A method for upgrading human food and animal feed, rendering harmless the contaminating mycotoxins, increasing protein and nucleotide content, providing immuno-modulation, enhancing flavor and palatability is proposed. The method comprises a food functional additive/supplement and feed additive based on yeast biomass processed to enhance the bioavailability and biological activity of its components using dry micron milling with optional agglomeration. The resulting product contains all biologically active components originally present in intact live yeast. Compared to existing practice, the new process is much faster, cheaper, less hardware demanding, less prone to microbial contamination, provides intact biopolymers and results in insoluble product fraction with high surface area. Human food and animal feed containing such additive improves weight gains, feed efficiency, resilience to mycotoxin contamination, improves immunological status, controls intestinal Salmonella and other bacteria and decreases mortality, especially at the young age, replacing antibiotics and growth promoters.

Description

FIELD OF THE INVENTION

The present invention addresses the problem of supplementation of food and feed with functional additives, provides decontamination from mycotoxins and intestinal harmful bacteria, boosts immunological status, improves palatability and taste is a source of additional protein, vitamins and nucleotides. As a result, through such upgrade, human food is enriched and made safer and the performance and wellbeing of agricultural and companion animals are significantly improved.

BACKGROUND OF THE INVENTION

Yeast biomass and its components have been known as valuable additives in human and animal nutrition. Currently yeast biomass is separated into components by wet techniques. Yeast extract is separated from cell wall fraction first. Yeast extract is known to be a source of high-value proteins, nucleotides and vitamins, especially of the B group. Yeast extract is widely used as a flavoring agent in food industry and a source of purified “umami” nucleotides. In animal feed the nucleotide supplementation of feed improves weight gains on young animals (U.S. Pat. No. 6,777,396). Minimal requirements for nucleotide nutrition have been formulated for each type of agricultural animal to calculate the necessary supplementation (U.S. Pat. No. 6,658,308 followed by U.S. Pat. No. 7,418,303). The benefit of nucleotide supplementation in form of yeast extract has been demonstrated, for example in horse feed (U.S. Pat. No. 7,658,964).

In turn, cell wall can be separated into beta-glucan, in charge of mycotoxin binding, and mannan, in charge of Salmonella binding and immuno-modulation, producing two distinct lines of products.

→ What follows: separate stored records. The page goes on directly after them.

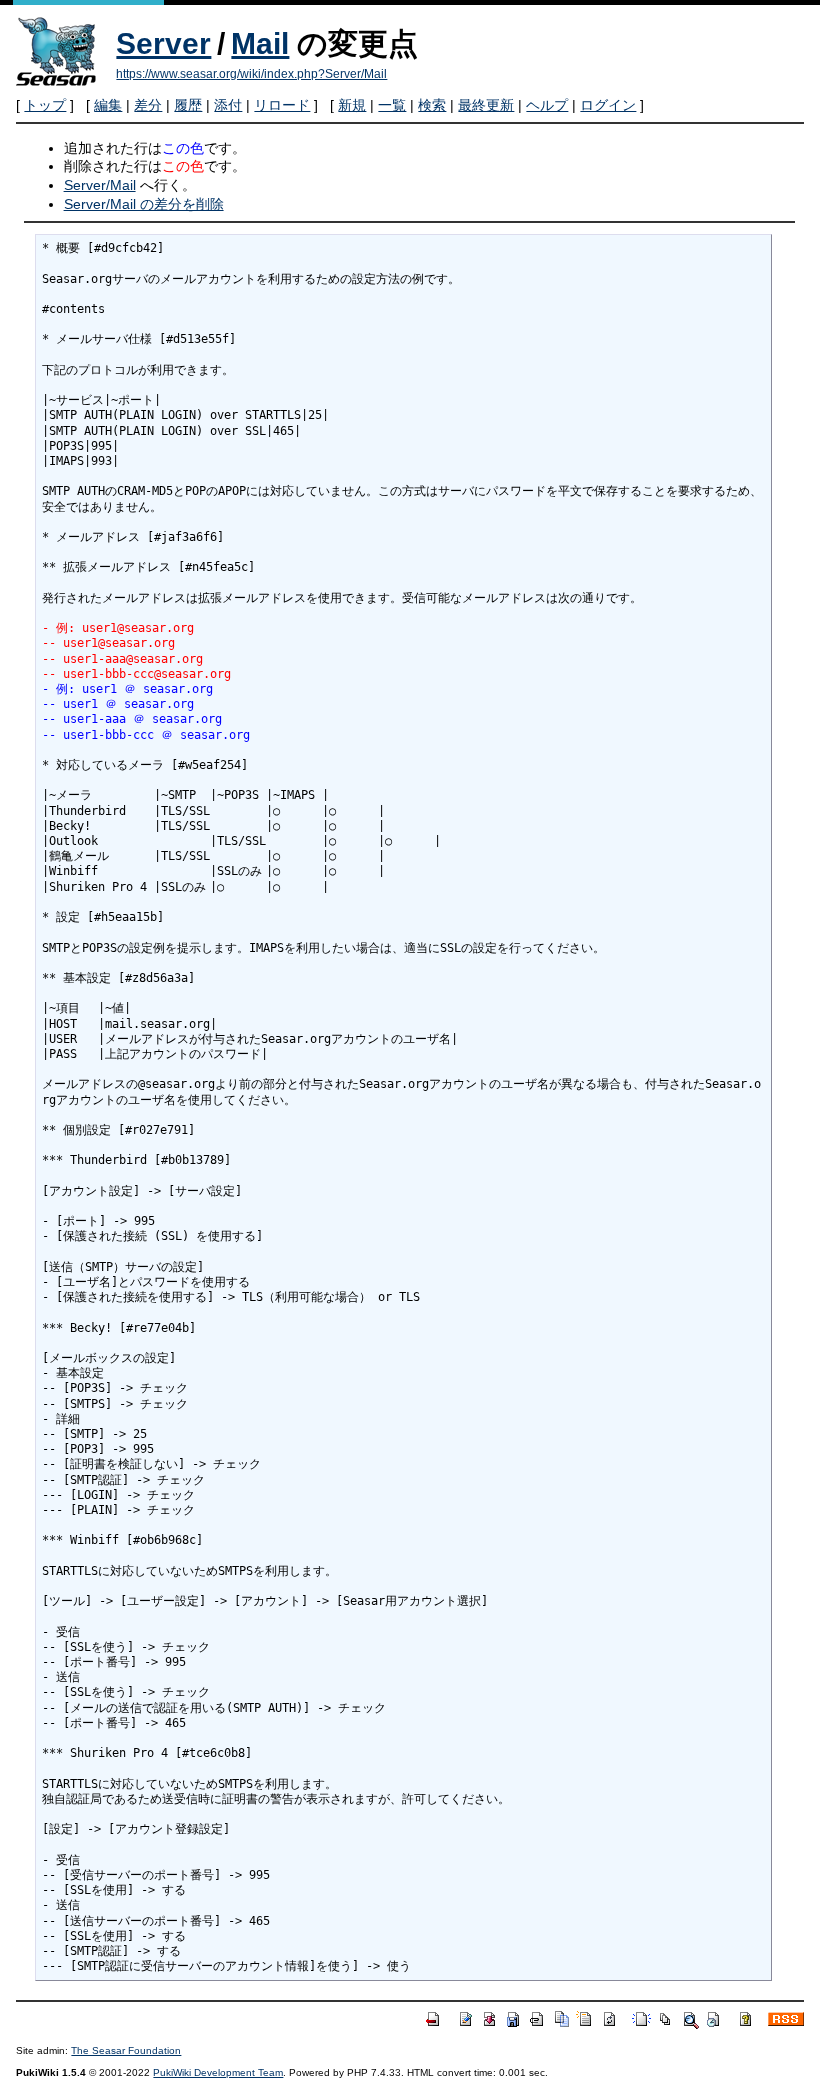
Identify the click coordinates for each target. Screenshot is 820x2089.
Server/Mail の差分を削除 (144, 204)
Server (163, 43)
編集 (108, 105)
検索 (432, 105)
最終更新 (486, 105)
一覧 (392, 105)
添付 (228, 105)
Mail (260, 43)
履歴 (188, 105)
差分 (148, 105)
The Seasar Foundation (126, 2050)
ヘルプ (547, 105)
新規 (352, 105)
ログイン (608, 105)
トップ (45, 105)
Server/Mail (100, 185)
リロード (282, 105)
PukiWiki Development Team (218, 2072)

Yeast beta-glucans activate macrophages and have profound effects on the synthesis and levels of many cytokines, which in turn are responsible for immuno modulation (2). Yeast cell wall polysaccharides were also shown to bind Salmonella and other pathogenic bacteria during animal and human digestion (U.S. Pat. No. 6,387,420).

Separation of yeast biomass components has a number of times been shown to yield more biologically active feed additives compared to an equivalent amount of unprocessed yeast. For example, U.S. Pat. No. 6,045,834 (Compositions and methods for removal of mycotoxins from animal feed, 2000) demonstrates that yeast cell wall adsorbs mycotoxins better than yeast biomass. U.S. Pat. No. 6,214,337 shows that the efficiency of yeast glucan in promoting weight gains on pigs is higher than that of yeast cell wall. In turn, the efficiency of yeast cell wall is higher than that of yeast cells.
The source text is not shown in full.